Snyder's research career began in optical physics. More recently, he has worked on mind sciences. He has appeared on television demonstrating how transcranial magnetic stimulation to the left temporal lobe can induce savant-like skills.

==Savant hypothesis==
Snyder is interested in understanding savants. In savants, according to Snyder, the top layer of mental processing—conceptual thinking, making logical deductions—is somehow deactivated. His working hypothesis is that once this layer is inactivated, there is a capacity for recalling the minute detail or for performing lightning-quick calculations. He believes it may be possible someday to create technologies that will allow any non-autistic person to access these abilities.

==Awards==
He won the Harrie Massey Medal and Prize in 1996.

In December 2001 he received the Marconi Prize in New York City.

He was elected a Fellow of the Royal Society of London in 1990 and is the recipient of their 2001 Clifford Paterson Prize.

Previously, he was a Guggenheim Fellow at Yale University’s School of Medicine and a Royal Society Research Fellow at the Physiology Laboratories of Cambridge University. He is a graduate of Harvard University, Massachusetts Institute of Technology and University College London.

== Education ==
Snyder has a DSc from the University of London, a PhD from University College (1969), London, an MS from Harvard University (1967), an SM from Massachusetts Institute of Technology (1965) and a BS in Electrical Engineering from Pennsylvania State University (1963), University Park.

==Centre for the Mind==
The Centre for the Mind is the brainchild of Allan Snyder, and was launched at the Museum of Sydney on 4 August 1997; Oliver Sacks delivered the Foundation Lecture on "Creativity and the Mind" at the public opening on 5 August 1997, at the Australian Academy of Science.

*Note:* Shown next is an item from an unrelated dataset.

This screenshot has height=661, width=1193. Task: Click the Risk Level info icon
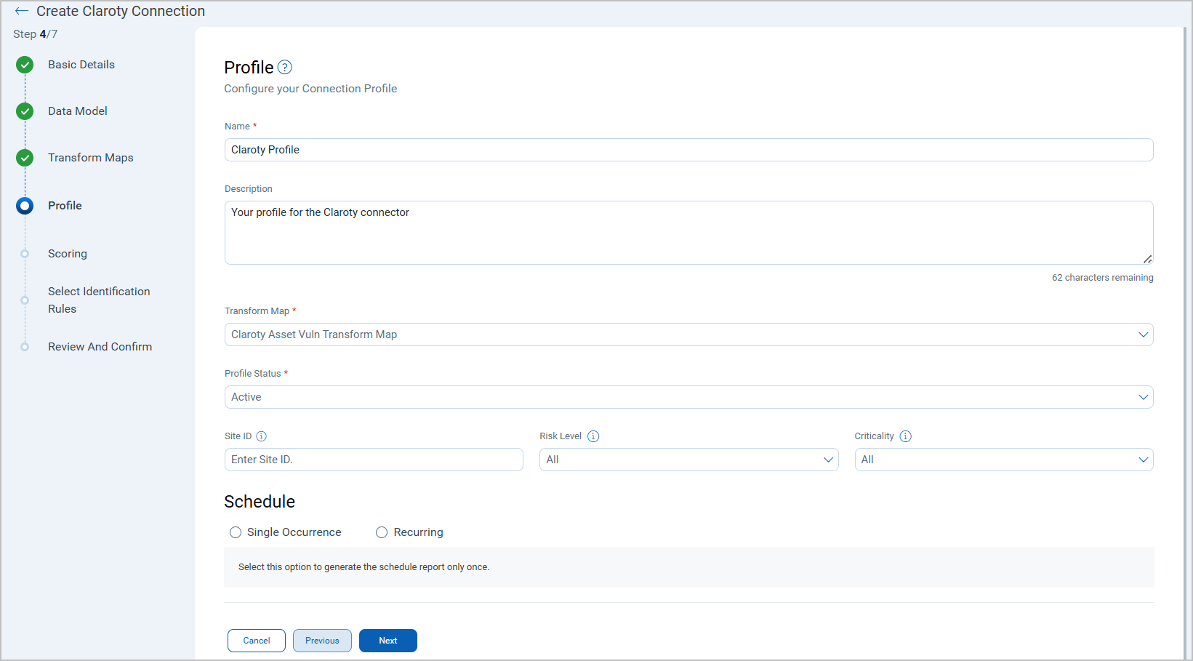(x=593, y=436)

The inaugural Centre for the Mind board members were:

- Allan Snyder
- Gavin Brown
- Peter Karmel
- Lachlan Murdoch
- Baz Luhrmann

Distinguished Medal recipients:

- Daniel Dennett
- Horace Barlow
- Vilayanur Ramachandran
- Richard Branson

===Mission===
"We explore what it is to be uniquely human. We do this by investing in challenging research, by orchestrating spectacular intellectual events, and by acting as a global nexus for great minds. Our mind laboratories focus on scientific ways to enhance creativity and to instill the champion mindset."